Exactly four hundred years ago, a dark shadow was slithering across mainland Europe. It stretched its bleak, cold presence into each hearth and home. Everything it touched turned to ruin. Musket and rapier, smoke and fire, ruled supreme. Nothing was immune. Animals and children starved to death, mothers and adolescent girls were abused and tortured. The lucky ones died, alongside their brothers and fathers, slain in battle. Possessions were looted, crops destroyed, barns and houses burned. There seemed no end to the evil and pestilence. Sixteen generations ago, many believed the end of the world had arrived.
This was not a tale of Middle Earth. The place was central Europe in the early 17th century. In 1618 the future Holy Roman emperor Ferdinand II, a zealous follower of the Jesuits, had attempted to restore the Catholic Church as the only religion in the Empire and exterminate any form of religious dissent. Protestant nobles in Bohemia and Austria rose up in rebellion. The conflict soon widened, fuelled by the political ambitions of adjacent powers. In Europe’s heartland, three denominations fought it out: Roman Catholicism, Lutheranism and Calvinism.

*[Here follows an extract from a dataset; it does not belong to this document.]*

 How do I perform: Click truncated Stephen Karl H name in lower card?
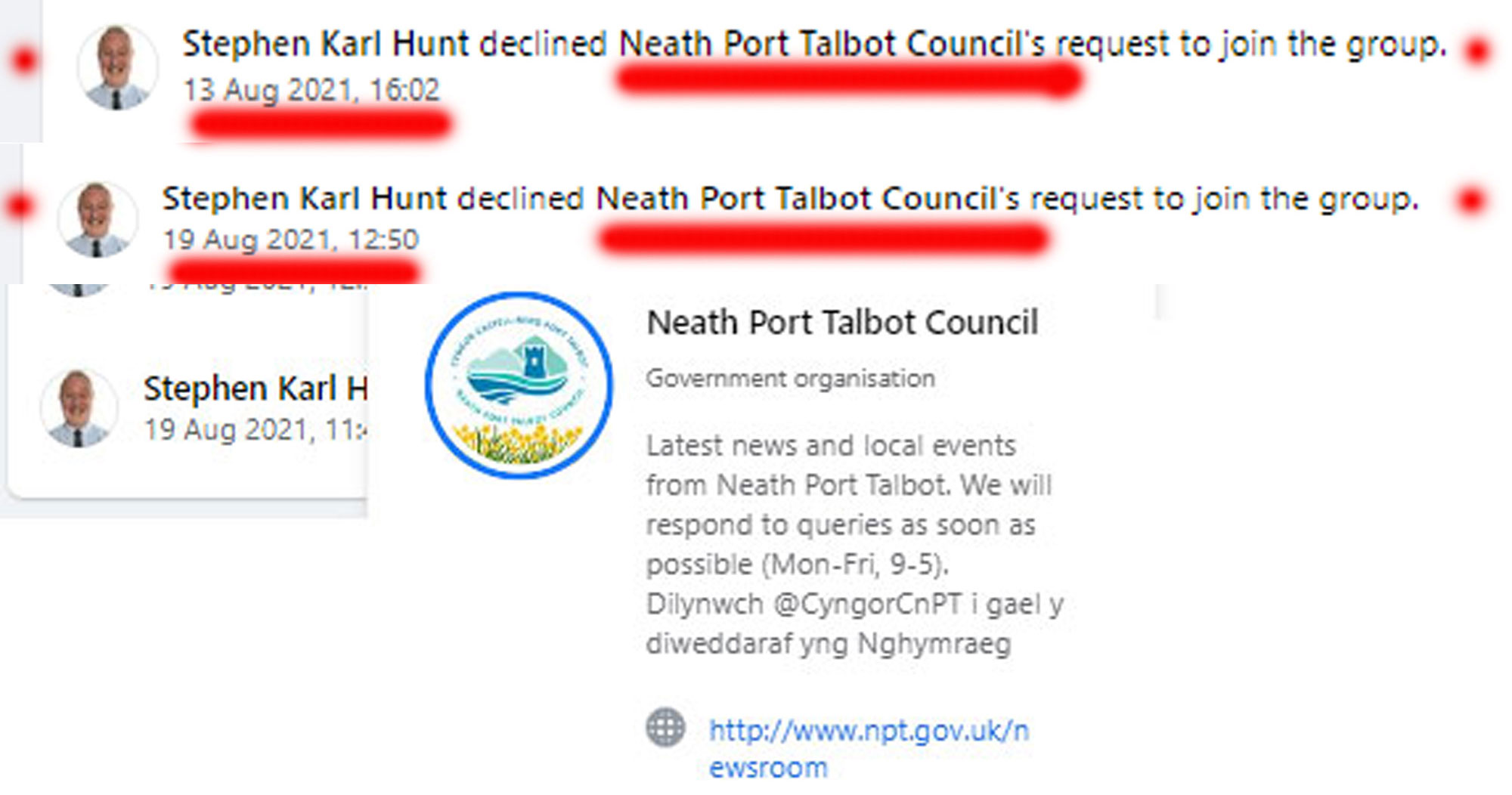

The result was an interwoven tangle of diplomatic plot twists, temporary alliances and coalitions, as princes, bishops and potentates beseeched outside powers to help. The struggle, which lasted for thirty years, boiled down to the Roman Catholic and Habsburg-led Holy Roman Empire, fighting an incongruous array of Protestant towns and statelets, aided by the anti-Catholic powers of Sweden under Gustavus Adolphus, and the United Netherlands. France and Spain also took advantage of the distractions of war to indulge in their own sub-campaigns. Britain took no formal part but was about to become embroiled in her own civil war.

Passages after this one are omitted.